Lawyers for one London family say they live in a damp, one-bedroom flat infested with mice. One son has autism, the other has Down's Syndrome.

The child with autism sleeps in the bedroom while his mother, father and brother sleep on the floor in the living room.

Due to the changes, they say they cannot afford to move to the larger property authorities say they need.

Case two

Charlotte Carmichael has spina bifida and sleeps in a hospital bed which, she argues, her husband and full-time carer cannot share.

He sleeps in their spare room as there is not enough space in hers for a second bed.

Case three

In 2011, six-year-old Isaac was assaulted by the then partner of his mother, leaving him traumatised. He and his mother were made homeless and assessed as needing three bedrooms because, solicitors say, of Isaac's behavioural and mental issues.

His mother lost £15.52 a week on 1 April when the council judged they were under-occupying.

Case four

A wheelchair user living in a three-bedroom bungalow shared with his stepdaughter who has a rare form of muscular dystrophy says he needs a third bedroom to store equipment including a hoist for lifting him.

He contends there are no suitable two bedroom homes in the social sector.

Ugo Hayter from Leigh Day, which is representing two of the claimants said the legislation was "unfair" and had "disproportionate negative consequences on disabled people and is therefore discriminatory".

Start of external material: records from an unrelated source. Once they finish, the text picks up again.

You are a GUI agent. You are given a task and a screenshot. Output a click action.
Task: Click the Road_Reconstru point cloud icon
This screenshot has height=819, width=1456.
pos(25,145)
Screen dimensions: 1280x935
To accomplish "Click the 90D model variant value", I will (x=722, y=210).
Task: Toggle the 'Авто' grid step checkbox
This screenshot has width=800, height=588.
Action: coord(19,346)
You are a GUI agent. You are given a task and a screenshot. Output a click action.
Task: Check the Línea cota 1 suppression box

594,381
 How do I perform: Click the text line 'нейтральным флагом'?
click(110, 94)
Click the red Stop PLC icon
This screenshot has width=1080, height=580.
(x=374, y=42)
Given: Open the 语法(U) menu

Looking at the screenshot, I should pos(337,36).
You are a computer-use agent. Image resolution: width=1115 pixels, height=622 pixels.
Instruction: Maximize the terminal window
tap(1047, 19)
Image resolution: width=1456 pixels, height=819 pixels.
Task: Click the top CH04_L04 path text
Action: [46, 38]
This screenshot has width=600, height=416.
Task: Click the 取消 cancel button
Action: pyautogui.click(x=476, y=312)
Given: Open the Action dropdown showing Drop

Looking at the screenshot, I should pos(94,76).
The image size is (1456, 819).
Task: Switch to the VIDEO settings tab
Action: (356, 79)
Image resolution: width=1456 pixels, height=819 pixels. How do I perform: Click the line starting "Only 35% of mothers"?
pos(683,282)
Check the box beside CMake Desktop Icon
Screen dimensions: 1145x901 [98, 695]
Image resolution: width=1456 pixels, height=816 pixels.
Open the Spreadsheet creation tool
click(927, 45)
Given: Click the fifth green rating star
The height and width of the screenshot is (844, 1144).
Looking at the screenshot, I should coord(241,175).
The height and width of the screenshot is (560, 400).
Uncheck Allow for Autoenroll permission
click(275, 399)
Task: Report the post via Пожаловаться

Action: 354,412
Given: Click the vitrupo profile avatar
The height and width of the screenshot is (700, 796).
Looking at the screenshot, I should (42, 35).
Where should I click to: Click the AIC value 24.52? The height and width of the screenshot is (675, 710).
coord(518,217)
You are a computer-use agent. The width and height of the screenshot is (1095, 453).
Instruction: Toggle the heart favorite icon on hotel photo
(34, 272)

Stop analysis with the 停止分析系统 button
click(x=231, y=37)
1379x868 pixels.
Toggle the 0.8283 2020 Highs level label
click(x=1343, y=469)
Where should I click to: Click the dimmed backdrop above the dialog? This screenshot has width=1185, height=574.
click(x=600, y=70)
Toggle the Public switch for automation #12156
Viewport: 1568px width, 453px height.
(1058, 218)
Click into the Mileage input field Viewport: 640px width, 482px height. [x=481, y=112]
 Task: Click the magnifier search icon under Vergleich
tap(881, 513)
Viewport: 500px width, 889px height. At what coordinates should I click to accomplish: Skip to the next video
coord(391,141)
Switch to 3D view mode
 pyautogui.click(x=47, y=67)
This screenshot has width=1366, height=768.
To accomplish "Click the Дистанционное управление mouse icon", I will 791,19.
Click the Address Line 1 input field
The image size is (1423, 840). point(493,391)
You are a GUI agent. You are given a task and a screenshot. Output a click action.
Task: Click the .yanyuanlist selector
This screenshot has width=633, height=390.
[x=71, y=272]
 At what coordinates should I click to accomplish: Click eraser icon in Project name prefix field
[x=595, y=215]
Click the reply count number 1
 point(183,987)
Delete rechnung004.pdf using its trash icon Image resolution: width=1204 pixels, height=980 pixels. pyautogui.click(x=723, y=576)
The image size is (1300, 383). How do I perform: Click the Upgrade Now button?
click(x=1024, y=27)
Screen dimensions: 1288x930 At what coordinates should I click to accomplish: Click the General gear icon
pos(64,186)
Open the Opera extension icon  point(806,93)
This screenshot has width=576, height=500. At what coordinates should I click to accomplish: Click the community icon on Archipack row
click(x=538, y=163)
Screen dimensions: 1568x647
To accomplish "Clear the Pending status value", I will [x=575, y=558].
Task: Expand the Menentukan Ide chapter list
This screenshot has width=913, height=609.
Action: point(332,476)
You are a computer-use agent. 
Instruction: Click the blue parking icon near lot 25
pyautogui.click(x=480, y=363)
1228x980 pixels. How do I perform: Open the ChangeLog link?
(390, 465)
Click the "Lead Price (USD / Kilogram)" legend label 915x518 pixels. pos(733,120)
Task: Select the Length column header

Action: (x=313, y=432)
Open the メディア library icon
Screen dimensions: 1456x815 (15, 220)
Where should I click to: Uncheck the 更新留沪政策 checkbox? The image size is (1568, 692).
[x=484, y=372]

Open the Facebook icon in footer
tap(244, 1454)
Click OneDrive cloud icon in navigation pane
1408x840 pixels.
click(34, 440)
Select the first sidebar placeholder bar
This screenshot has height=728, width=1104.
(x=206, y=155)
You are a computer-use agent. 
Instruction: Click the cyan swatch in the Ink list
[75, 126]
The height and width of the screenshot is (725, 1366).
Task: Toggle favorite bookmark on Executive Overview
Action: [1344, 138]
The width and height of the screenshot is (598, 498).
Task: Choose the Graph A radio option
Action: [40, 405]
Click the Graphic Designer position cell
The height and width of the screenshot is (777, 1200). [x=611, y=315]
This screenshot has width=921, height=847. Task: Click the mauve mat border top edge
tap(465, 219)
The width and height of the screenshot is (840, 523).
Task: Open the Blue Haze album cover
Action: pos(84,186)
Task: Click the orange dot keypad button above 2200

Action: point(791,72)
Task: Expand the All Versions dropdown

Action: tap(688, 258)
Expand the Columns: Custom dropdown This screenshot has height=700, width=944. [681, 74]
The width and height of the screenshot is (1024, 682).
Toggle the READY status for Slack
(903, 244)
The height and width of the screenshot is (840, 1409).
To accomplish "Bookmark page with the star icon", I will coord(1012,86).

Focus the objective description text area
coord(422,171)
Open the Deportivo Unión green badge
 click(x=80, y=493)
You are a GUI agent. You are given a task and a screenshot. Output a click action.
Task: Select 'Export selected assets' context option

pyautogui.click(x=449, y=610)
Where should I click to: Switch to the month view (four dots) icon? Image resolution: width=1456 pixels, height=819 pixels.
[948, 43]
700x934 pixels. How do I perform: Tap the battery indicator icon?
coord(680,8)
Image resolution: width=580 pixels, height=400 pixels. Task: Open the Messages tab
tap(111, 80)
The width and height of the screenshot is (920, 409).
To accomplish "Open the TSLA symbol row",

The lawyers also said the £25m the government has made available to councils to make discretionary payments to help disabled people affected by the benefit cuts is insufficient.

There has been fierce political argument about the new housing benefit rules, which supporters of the change say withdraws a "spare room subsidy".

The government says the benefit changes were intended to reduce a £21bn annual housing benefit bill and encourage greater mobility in the social rented sector.

The Department of Work and Pensions said it was confident the measures were lawful and do not discriminate against disabled claimants or those with shared care of children.

At the time of the High Court case, a DWP spokesman said it was "only right" to bring back fairness to the system and pointed out there were "two million households on the social housing waiting list and over a quarter of a million tenants... living in overcrowded homes".

The DWP added that an extra £150m in total has been made available to councils' funding for vulnerable claimants.

However, the National Housing Federation said earlier this month that the consequences of the change were worse than feared,

Rent arrears have soared in some areas while larger houses are lying empty as people refuse to move into them, it claimed.